Masking The most common obstacle that speech system designers face
is the intrusion of unwanted sounds that inevitably interfere
with the speech signal. The effect is called masking, a
general term that covers a very wide variety of situations.
Masking noise can come from acoustical sources such as ventilation
equipment, traffic, crowds and commonly, reverberation and echoes.
It can also arise electronically from thermal noise, tape hiss
or distortion products. If the sound system has unusually large
peaks in its frequency response, the speech signal can even end
up masking itself.
One relationship between the strength of the speech signal
and the masking sound is called the signal-to-noise
ratio expressed in decibels. Ideally, the S/N ratio is greater
than 0dB, indicating that the speech is louder than the noise.
Just how much louder the speech needs to be in order to be understood
varies with, among other things, the type and spectral content
of the masking noise.
The most uniformly effective mask is broadband noise. Here is
a chart showing word articulation versus
S/N when the masking source is noise spanning 20 Hz to 4 kHz.

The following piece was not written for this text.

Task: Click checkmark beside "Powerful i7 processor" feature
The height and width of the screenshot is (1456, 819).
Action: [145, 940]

Notice that the signal must be 12 dB louder than the broadband
noise to achieve 80% word recognition.
Although, narrow-band noise is less effective at masking speech
than broadband noise, the degree of masking varies with frequency. Here is
a chart showing word articulation versus S/N for two noise bands 135
to 400 Hz (the fundamental frequency range of speech) and 1800
to 2500 Hz (the strongest consonant frequency range).
High-frequency noise masks only the consonants, and its effectiveness
as a mask decreases as the noise gets louder. But low-frequency
noise is a much more effective mask when the noise is louder
than the speech signal, and at high sound pressure levels it
masks both vowels and consonants. This is why the proximity effect
of cardioid microphones can be so harmful to speech intelligibility:
it causes the speech signal to mask itself. While cardioids are
very useful for minimizing noise pickup at the source, they should
always be used with a steep (12 dB/octave or greater) high-pass
tuned to about 100 Hz (or higher, if the speakers voice
range allows) so that proximity effect problems are minimized.

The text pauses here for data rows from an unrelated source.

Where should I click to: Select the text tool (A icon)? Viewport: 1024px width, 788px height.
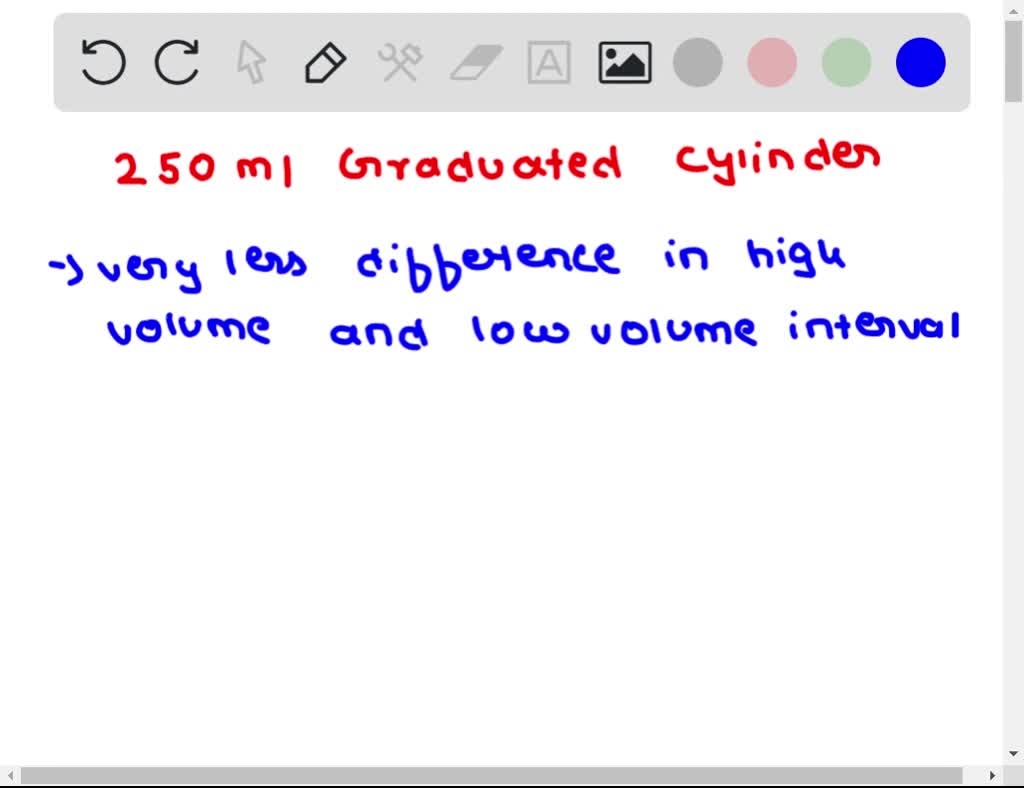[548, 61]
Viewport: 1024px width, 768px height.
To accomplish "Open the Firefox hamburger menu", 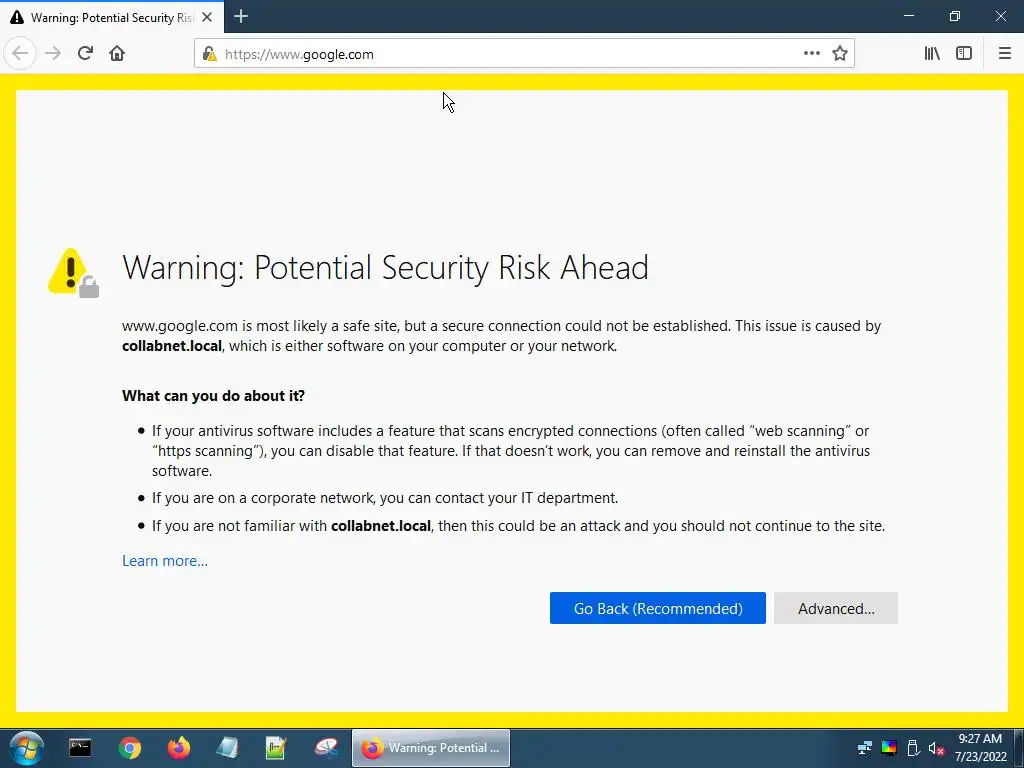I will (x=1004, y=54).
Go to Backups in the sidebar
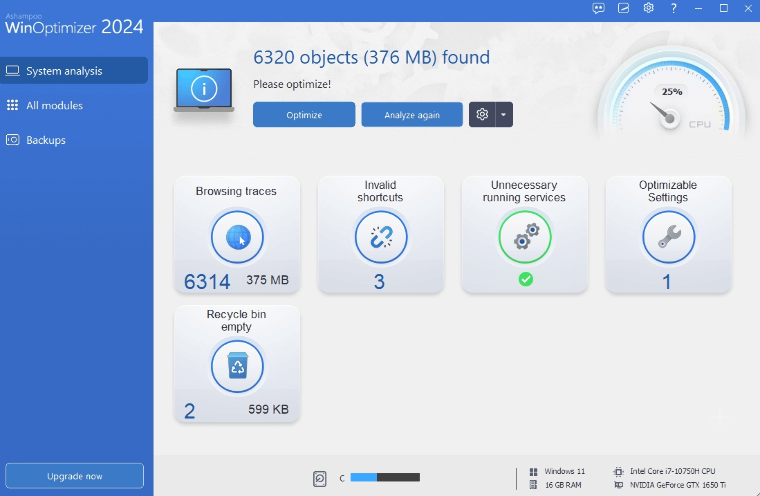Screen dimensions: 760x496 [x=74, y=140]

A human voice delivering a competing message, sometimes called
a distractor, is also very good at masking speech particularly
at or below 0 dB S/N. In addition, the masking effect increases
with the number of distractor voices. Here is
a diagram comparing masking for one, two and three voices. Notice
that, below 0 dB S/N, three voices become just as effective a
source of masking as broadband noise. Above 0 dB S/N, however,
intelligibility improves rapidly as the S/N increases. This illustrates
the importance of having sufficient power in paging system to
overcome crowd noise.
The direction from which a masking sound arrives, relative
to the direction of the speech signal, can affect the degree
of masking. If the noise comes from the same place, the masking
is greatest; it decreases as the distance between the noise and
the speech increases because this makes it easier for the brain
to discriminate between them. The masking effect is lowest when
the presentation is through headphones, with the speech in one
ear and the mask in the other. (Unfortunately, we cant
take advantage of that feature in sound reinforcement).

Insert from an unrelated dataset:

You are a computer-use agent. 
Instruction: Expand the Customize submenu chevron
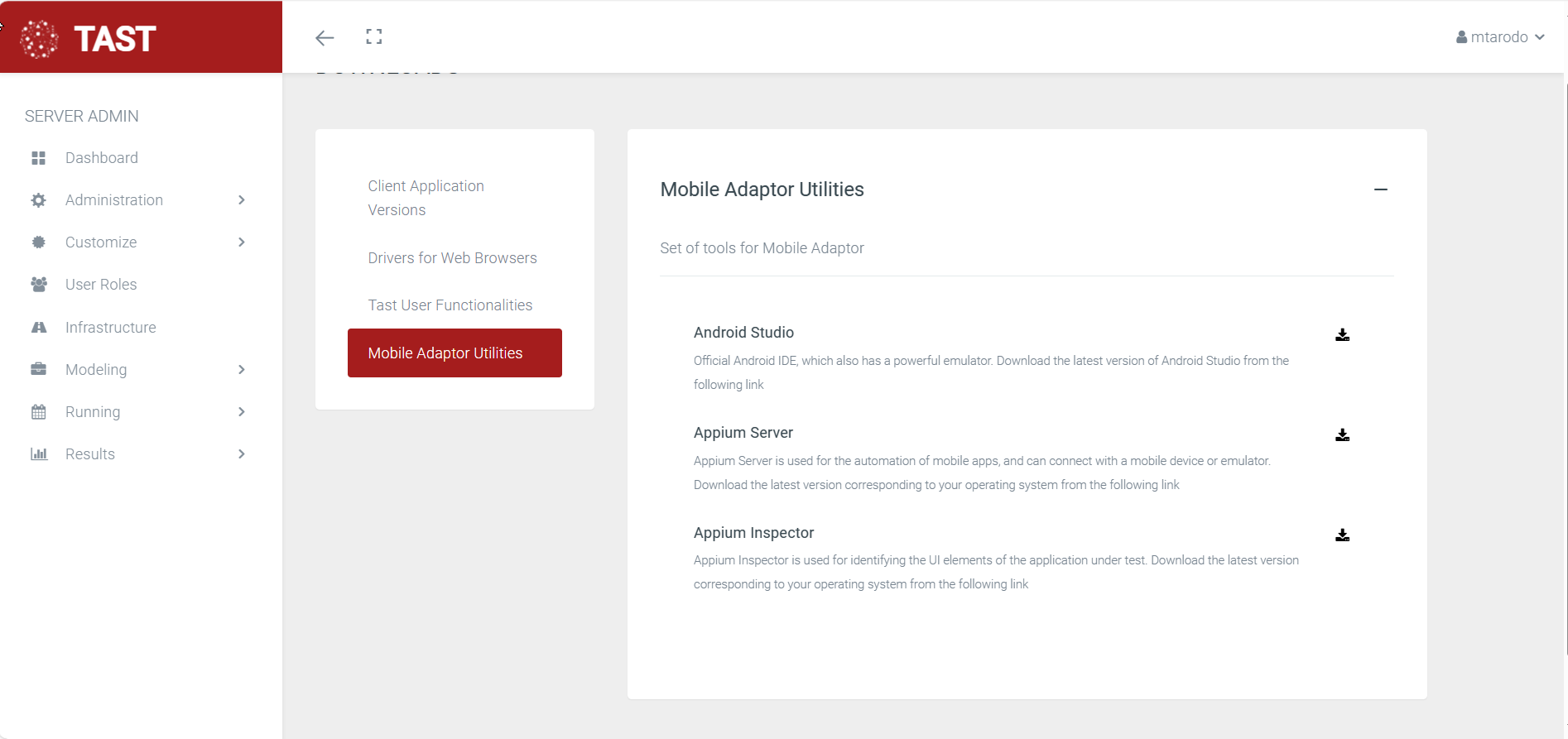[x=242, y=242]
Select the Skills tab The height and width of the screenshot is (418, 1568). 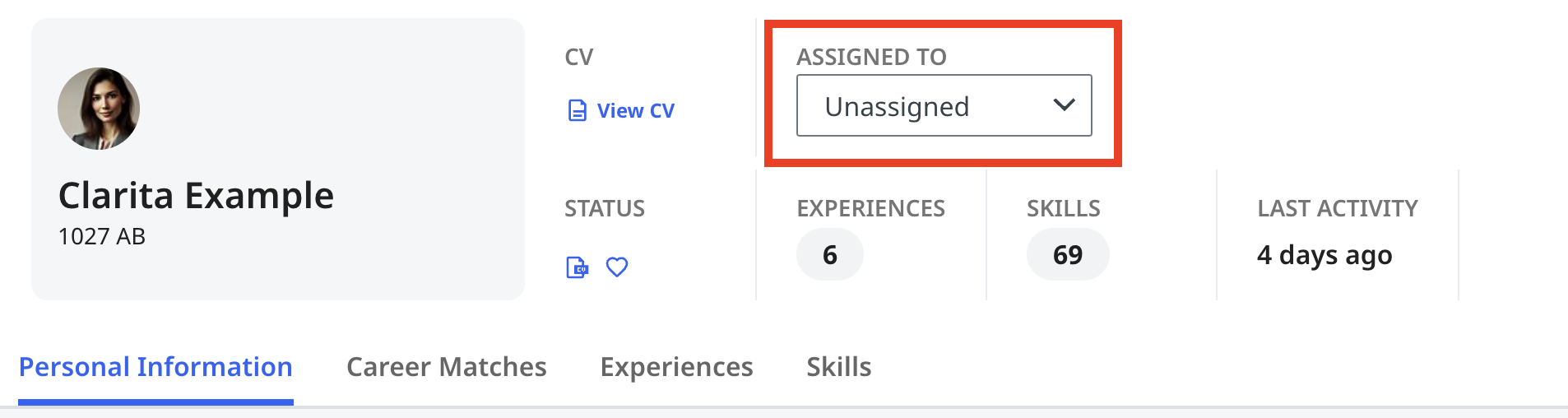coord(839,367)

From this discussion, we can see why reverberation is
so destructive of intelligibility, especially beyond critical
distance. Being itself caused by the speech, reverb mimics
the speech spectrum, but generally with greater low-frequency
energy. Sufficiently long reverb and echoes such as are
encountered in cathedrals and large sports arenas can
actually function like multiple distractor voices. And by its
nature, reverberant energy arrives from all angles, so its
hard to separate from the speech using directional clues.
Frequency Response One of the most obvious aspects of sound system performance
that affect intelligibility is frequency response. Severely band-limited
systems deliver speech poorly. For instance, telephones are generally
limited to a 2 kHz bandwidth, and this makes it hard to distinguish
between f and s or d and t sounds.
High-quality speech systems need to cover the frequency range
of about 80 Hz (for especially deep male voices) to about 10
kHz (for best reproduction of consonants, which are crucial to
intelligibility). Response below 80 Hz must be eliminated to
the extent possible: not only do these frequencies fall below
the range of the speech signal, but also they will cause particularly
destructive masking at high sound levels.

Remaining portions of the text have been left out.